* _課題 1_:
プレシャスパートナーズの働き方改革を紹介した本文抜粋について、次の問いに答えなさい。
(a) 2020年4月時点の従業員数は何名か。
(b) 西新宿の本社オフィスのリニューアルは何年に実施されたか。
(c) 部門横断型の業務改善チームが組成されたのは何年か。
* _課題 2_: プレシャスパートナーズの働き方改革を紹介した本文抜粋の続きを書きなさい。

* _本文抜粋_:
☆ ☆ ☆ ☆ ☆
リニューアル後のプレシャスパートナーズのオフィス。フリーアドレスとし座席の効率化を実現

コミュニケーションを取りやすいボックス型の座席

2020年4月時点で従業員数105名。新宿区「2018年度ワーク・ライフ・バランス推進企業表彰制度」においてアイデア賞を受賞するなど、独自の働き方改革が高く評価されているのが、採用コンサルティング事業を手掛ける株式会社プレシャスパートナーズだ。

西新宿にある本社オフィスは2019年にリニューアルを実施。執務空間の一角にカフェテリアを新設し、全席フリーアドレス、ファミレスタイプのボックス席やスタンディング席を増設するなど、使い勝手の良いオフィスとした。カフェテリアを開設したことでイベントやランチ会などを積極的に実施することで、社内コミュニケーションの活性化とモチベーション向上が狙いだ。

ワークプレイス戦略について、プレシャスパートナーズ 経営戦略室 室長 北野 由佳理氏は「社内制度や業務体制を見直すことで従業員満足度を高めることを重視している」という。その象徴的な取り組みが、若手スタッフも参画する「業務改善プロジェクト」だ。

2015年4月に従業員数が約1.5倍に増加したことで、社内制度の刷新を検討。2017年に部門横断型の業務改善チームを組成した。北野氏によると「あえて当社に不満や不安を抱えている若手スタッフを参画させ、社内改革を推進した」という。当初は不平不満を口にするだけだった若手スタッフは社内の諸問題に対して改善策を提言するようになり、従業員自らが業務改善を日常的に考えるきっかけとなった。自社に対する帰属意識が高まるなど、意識改革が進んだ結果、業績拡大と業務時間の削減を両立させるなど、従業員満足度の向上を実現した。
☆ ☆ ☆ ☆ ☆
* _提供データ_:
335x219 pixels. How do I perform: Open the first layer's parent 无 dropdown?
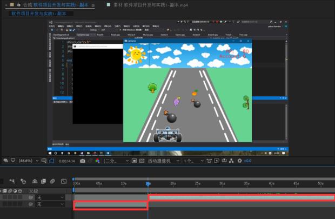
☆ ☆ ☆ ☆ ☆
* _解答 1_:
(a) 105名
(b) 2019年
(c) 2017年

* _解答 2_:
北野氏は「ハード面の投資だけでなく、社内制度や業務改善によるソフト面での働き方改革に今後も注力していきたい」と述べる。自社に業務活動を最大限支援するためのオフィスづくり「リスタッキング」の好事例といえるだろう。

ワークプレイス戦略の二極化が進む

働き方改革の一環から、テレワークや外部共用オフィスを活用することで都心に集約していたオフィス機能を分散化する機運が高まりつつあったが、新型コロナウイルス感染拡大の影響で、今後この流れにますます拍車がかかっていきそうだ。

一方で、都心のビジネスエリアにはヒト・モノ・カネ・情報、そして企業が集積しており、これらのリソースが組み合わさってイノベーション創発を支援するエコシステムが構築されている。記事「五反田が渋谷に代わるITベンチャーの聖地へ」でも言及しているように、従業員数が100人を超えてくると働きやすさのみならず、人材採用や企業ブランドの向上、労働環境における従業員満足度の向上といった新たな成長課題に直面する。より機能的かつ刺激のある都心ビジネスエリアに魅力的なオフィスを構えることでこれらの課題を一気に解消することが可能となる。